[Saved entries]
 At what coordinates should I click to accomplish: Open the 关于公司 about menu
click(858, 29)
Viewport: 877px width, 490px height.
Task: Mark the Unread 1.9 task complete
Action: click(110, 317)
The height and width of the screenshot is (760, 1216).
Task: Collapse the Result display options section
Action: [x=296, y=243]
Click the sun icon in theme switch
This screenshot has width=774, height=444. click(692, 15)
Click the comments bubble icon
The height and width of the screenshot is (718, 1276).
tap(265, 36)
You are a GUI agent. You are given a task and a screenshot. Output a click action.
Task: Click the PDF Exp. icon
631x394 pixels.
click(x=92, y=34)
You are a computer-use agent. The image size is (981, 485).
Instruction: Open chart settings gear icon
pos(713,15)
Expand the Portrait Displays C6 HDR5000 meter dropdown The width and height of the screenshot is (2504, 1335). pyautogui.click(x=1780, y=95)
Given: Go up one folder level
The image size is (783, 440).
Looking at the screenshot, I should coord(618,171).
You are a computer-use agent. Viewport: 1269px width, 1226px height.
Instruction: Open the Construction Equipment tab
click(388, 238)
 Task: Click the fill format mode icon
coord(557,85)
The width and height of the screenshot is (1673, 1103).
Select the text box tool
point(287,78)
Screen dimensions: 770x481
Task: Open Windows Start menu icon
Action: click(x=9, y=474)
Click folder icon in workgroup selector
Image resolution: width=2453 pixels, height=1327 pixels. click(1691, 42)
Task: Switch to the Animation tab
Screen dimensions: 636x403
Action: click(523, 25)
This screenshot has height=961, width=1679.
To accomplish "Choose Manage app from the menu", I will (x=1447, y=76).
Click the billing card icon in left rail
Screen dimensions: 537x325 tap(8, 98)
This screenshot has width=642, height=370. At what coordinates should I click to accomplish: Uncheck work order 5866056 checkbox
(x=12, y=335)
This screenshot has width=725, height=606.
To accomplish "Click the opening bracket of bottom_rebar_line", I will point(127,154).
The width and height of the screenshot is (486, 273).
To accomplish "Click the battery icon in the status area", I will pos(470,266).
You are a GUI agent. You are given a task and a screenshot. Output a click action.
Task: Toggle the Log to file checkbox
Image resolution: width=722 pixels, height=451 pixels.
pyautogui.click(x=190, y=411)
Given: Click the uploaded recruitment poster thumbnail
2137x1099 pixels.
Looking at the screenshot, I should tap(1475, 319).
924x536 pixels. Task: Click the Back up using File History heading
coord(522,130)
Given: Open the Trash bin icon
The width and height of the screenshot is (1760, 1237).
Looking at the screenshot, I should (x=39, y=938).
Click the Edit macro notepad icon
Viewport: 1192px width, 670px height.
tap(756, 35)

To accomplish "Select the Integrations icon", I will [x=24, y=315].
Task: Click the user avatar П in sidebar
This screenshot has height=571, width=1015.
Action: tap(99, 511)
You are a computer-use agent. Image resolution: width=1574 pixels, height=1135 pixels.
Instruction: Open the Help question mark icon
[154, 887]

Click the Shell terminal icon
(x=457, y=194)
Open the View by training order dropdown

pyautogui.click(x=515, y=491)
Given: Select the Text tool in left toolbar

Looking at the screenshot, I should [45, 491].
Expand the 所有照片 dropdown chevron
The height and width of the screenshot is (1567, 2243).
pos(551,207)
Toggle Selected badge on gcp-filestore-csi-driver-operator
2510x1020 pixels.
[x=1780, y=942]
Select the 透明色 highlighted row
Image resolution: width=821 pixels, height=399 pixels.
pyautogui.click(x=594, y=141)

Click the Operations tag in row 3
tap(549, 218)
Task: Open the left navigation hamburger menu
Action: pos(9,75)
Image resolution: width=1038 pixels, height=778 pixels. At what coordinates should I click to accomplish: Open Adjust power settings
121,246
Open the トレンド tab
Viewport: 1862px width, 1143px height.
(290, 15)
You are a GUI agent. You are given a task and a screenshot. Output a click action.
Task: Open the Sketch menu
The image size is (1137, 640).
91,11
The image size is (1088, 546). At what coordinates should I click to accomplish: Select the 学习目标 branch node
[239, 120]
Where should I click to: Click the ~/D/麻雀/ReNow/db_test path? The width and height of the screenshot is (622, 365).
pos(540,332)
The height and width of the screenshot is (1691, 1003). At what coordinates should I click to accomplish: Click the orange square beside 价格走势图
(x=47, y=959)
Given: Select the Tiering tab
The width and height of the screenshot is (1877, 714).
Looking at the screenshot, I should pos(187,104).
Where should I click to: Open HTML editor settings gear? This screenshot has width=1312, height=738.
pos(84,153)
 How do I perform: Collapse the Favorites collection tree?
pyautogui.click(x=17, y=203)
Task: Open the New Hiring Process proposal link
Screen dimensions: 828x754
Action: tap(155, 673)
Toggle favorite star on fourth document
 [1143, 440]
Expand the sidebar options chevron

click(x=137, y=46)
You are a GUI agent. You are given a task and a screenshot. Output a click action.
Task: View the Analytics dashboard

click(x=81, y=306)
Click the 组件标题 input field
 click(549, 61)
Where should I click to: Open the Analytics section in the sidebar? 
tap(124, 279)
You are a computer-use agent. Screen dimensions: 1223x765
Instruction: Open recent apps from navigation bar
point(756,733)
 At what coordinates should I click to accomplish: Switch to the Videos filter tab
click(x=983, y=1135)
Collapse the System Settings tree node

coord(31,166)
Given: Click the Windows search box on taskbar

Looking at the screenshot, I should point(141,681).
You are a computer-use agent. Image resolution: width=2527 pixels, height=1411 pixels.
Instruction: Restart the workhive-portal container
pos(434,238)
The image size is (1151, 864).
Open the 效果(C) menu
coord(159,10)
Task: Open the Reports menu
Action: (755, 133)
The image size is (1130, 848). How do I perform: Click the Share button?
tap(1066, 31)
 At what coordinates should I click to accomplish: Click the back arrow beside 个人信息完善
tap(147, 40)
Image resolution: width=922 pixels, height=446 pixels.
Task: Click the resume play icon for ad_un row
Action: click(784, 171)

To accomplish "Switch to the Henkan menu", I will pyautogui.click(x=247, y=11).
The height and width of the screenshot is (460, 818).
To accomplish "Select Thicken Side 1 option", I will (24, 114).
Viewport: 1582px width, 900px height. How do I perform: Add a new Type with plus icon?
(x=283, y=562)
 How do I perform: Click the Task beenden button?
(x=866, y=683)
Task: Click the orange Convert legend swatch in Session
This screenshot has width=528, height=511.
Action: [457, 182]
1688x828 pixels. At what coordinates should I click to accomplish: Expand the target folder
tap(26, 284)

- YOUR GOAL: Nothing but a number is asked for: how many lines of the records contain the word "will"?

- WRITTEN ANSWER: 6